Por felipe.martins, felipe.martins
Rio - Em 1914, o conde Affonso Celso lançou um livro que você não leu nem ouviu falar de alguém que tenha lido: “Por que me ufano do meu país”. Mas o título será lembrado para sempre. O conde enumera os motivos do seu ufanismo: a grandeza territorial, as riquezas, as incomparáveis belezas naturais, a boa índole do povo, clima ameno e ausência de vulcões, furacões, maremotos e outros cataclismas. Nas nossas florestas (as maiores do mundo) não tem feras como leões, crocodilos, leopardos e matilhas de lobos, sem falar em chacais, rinocerontes e gorilas. No máximo, onças modorrentas depois de almoçar uma capivara.

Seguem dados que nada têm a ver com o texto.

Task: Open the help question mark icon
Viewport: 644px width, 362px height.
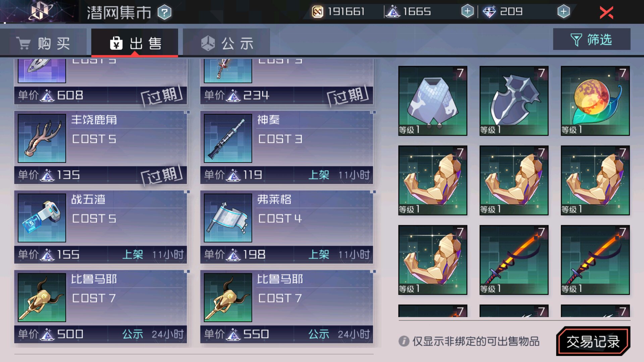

Não há desigualdade racial. Pretos, brancos e mestiços vivem em harmonia, todos têm as mesmas oportunidades. Um Brasil que nunca perdeu uma guerra nem foi humilhado por outro povo (disse isso quase cem anos antes do jogo Alemanha 7, Brasil 1). Essa visão de um país-maravilha, cujo pendão a brisa do Brasil beija e balança (sempre achei esses versos meio pornôs), do deslumbrado conde deu frutos como sonetos de Bilac e os sambas-exaltação de Ary Barroso. Ele afirmava que os políticos costumam deixar o poder mais pobres do que nele entraram (risos): “Magistrados subalternos e mal remunerados sustentam terríveis lutas obscuras em prol da Justiça, contra potentados locais. Casos de venalidade são raríssimos (risos), geralmente profligados (punidos). Quase todos os políticos brasileiros legam a miséria às suas famílias (risos incontidos). Qual o que já se locupletou à custa dos bens públicos?” (risos convulsivos).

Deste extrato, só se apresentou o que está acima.